サハリン消息/「サハリン検定」

京都検定」「映画検定」など、日本では最近検定試験ばやりのようですね。別にそれにあやかったわけではないのだが、実はこんな検定を企てています。
サハリンは日本との深いつながりがある地域なので、ガイドの需要も日本語能力の需要もあります。しかしながら、今までは客観的な日本語力の評価の基準がなく、ほとんど「野放し」といっていい状態でした。「自己申告制」のようなものです。それを改善し、学習者に目標を、また人材を登用する側にも目安を与えるために、「日本語能力試験」の模擬試験を行ない、来年度からの本試験の実施を申請しています。
しかし能力試験2級は、サハリンで年に数名しか合格しないようなレベルで、かなり高いハードルであり、一方、3級では仕事をするにはやや低い。現実的にガイドとしてアルバイトをする者の多数は、この中間のレベルの日本語学習者であろうと思われます。
また、ガイドとしての仕事をこなすのに必要な基礎的知識を日本語でチェックすることも重要です。

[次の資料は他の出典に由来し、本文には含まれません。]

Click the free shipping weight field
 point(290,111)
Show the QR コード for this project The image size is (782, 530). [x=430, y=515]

そこで、日本の通訳ガイド試験のようなものを念頭に、日本語試験とサハリン試験の二本立てで、ガイドをするのに必要とされる日本語力とサハリンについての基礎知識を検定し、求められる人材の供給に知識レベルでひとつの証明を与えることを目指して、この試験を企画しました。これは資格を与えるものではありませんが、一定の質の保証ができるでしょう。学習者にとっても、採用する企業側にとっても、ひとつの確かな目安になると思います。

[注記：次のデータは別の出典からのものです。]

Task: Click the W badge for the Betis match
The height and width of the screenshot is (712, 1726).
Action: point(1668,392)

日本語試験は、日本語能力試験に準拠し、文字・語彙、読解・文法で構成する(聴解は行なわない)。2級と3級の間のレベルで、漢字は漢字検定7級(640字)程度。語彙・機能語は、3級の出題基準に「テーマ別中級から学ぶ日本語」に採られているものを加える。問題は教師会で作成。出題範囲の漢字・機能語リストは、受験料納付時に受験者に交付される。
サハリン試験は、サハリンの地理や歴史、観光知識などについて問うもので、戦前の和名なんかもどんどん質問するつもり。通訳ガイド試験の問題構成を参考にし、四者択一の形式で、60問60分程度を想定。問題文はもちろん日本語。問題作成委員会を作り、問題を考案する。
サハリン日本語教師会が主催し、協賛や後援を各方面に求める。合格者の同意を得た上で、合格者リストを後援・協賛団体に配布することにすれば、雇う側にとっても便宜が得られるし、受験者も雇用やアルバイトでメリットが大きいでしょう。問題作成を日本語教師がすることで、教師の訓練にもなります。読解問題も、サハリンについての文章を出題する。郷土について日本語で語る際に必要な語句を習得する助けになるでしょう。そのような語やフレーズが、教科書が一般的に観念する基礎語彙から逸脱していることは、ままあるものです。
一石何鳥もねらったこの企画、どうでしょう? 今年度は無理でも、来年やってみてもいいんじゃないだろうか。読解問題なんか、もうできてるんだけど。